Some Sane Advice on Resolutions: Be Specific, Get Real, and Exercise


It is the time of year when we aspire to change just about everything in our lives.

If you are charting a course for the next year, consider listening to "Willpower Science," today's episode of The People's Pharmacy,  The Graedons' guest is Kelly McGonigal of Stanford University and author of The Willpower Instinct:  How Self-Control Works, Why it Matters, and What You Can Do to Get More of It.



McGonigal points out that a New Year's Resolution is largely emotion regulation- we do it because it really feels good to conceive of ourselves as some ideal vastly different from our current predicament.  There is nothing wrong with dreaming big (and in fact it is necessary), but not surprisingly that ideal often is immediately and painfully dashed on the rocks of reality and your limitations.  Accordingly, when you fail to reach that pie in the sky ("I will exercise for an hour every day,"  "I will not snack at all" "I will never watch 'The Real Housewives'"), your self-control disappears completely and you experience what psychologists call the "What-the-Hell Effect."  And you are worse off than when you started.

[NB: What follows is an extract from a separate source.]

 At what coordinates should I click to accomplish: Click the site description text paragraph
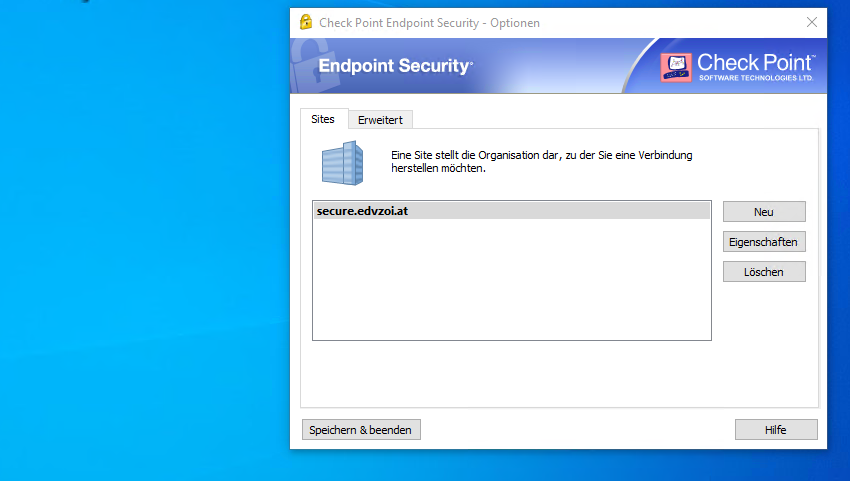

In order to make a resolution stick, McGonigal suggests specific actions, and coming to the recognition that you will encounter setbacks and improve gradually.  On the first point, ask yourself what specific action you can take, preferably right now or today, that is consistent with your goal?  If your goal is to write, can you commit to writing for even five minutes today?   If you intend to exercise, consider 10 minutes as opposed to the hour-long run that you may have been capable of when you were an undergraduate but if attempted now will merely depress you and keep you from being able to walk tomorrow.

Attorneys particularly should read Cordell Parvin's "Making 2012 Your Best Year Ever" (summarized here) to get a very specific blueprint for setting goals and immediately undertaking specific actions to move toward them.  Consider also the lessons of What Successful People Do Differently and identify those obstacles standing in the way of your goals so that you can anticipate them and practically navigate them.   

Moving to the second theme of limitations and gradual improvement, McGonigal emphasizes that setbacks will occur because, as discussed previously here, willpower is a muscle that gets tired. Accordingly, understanding that getting better, even in very small increments, is realistic and rewarding will help you create positive feedback loops, avoid harmful stress, and ward off the "What the Hell Effect".

And finally, if you are looking for one resolution to improve your willpower, self-control, and overall well-being, consider exercise.  McGonigal dubs exercise the "willpower miracle," as studies show that physical exercise reduces cravings, relieves stress, acts as a powerful anti-depressant, enhances the biology of self-control in the brain, and "makes your brain bigger and faster."  

In other words, exercise is the resolution-enabler.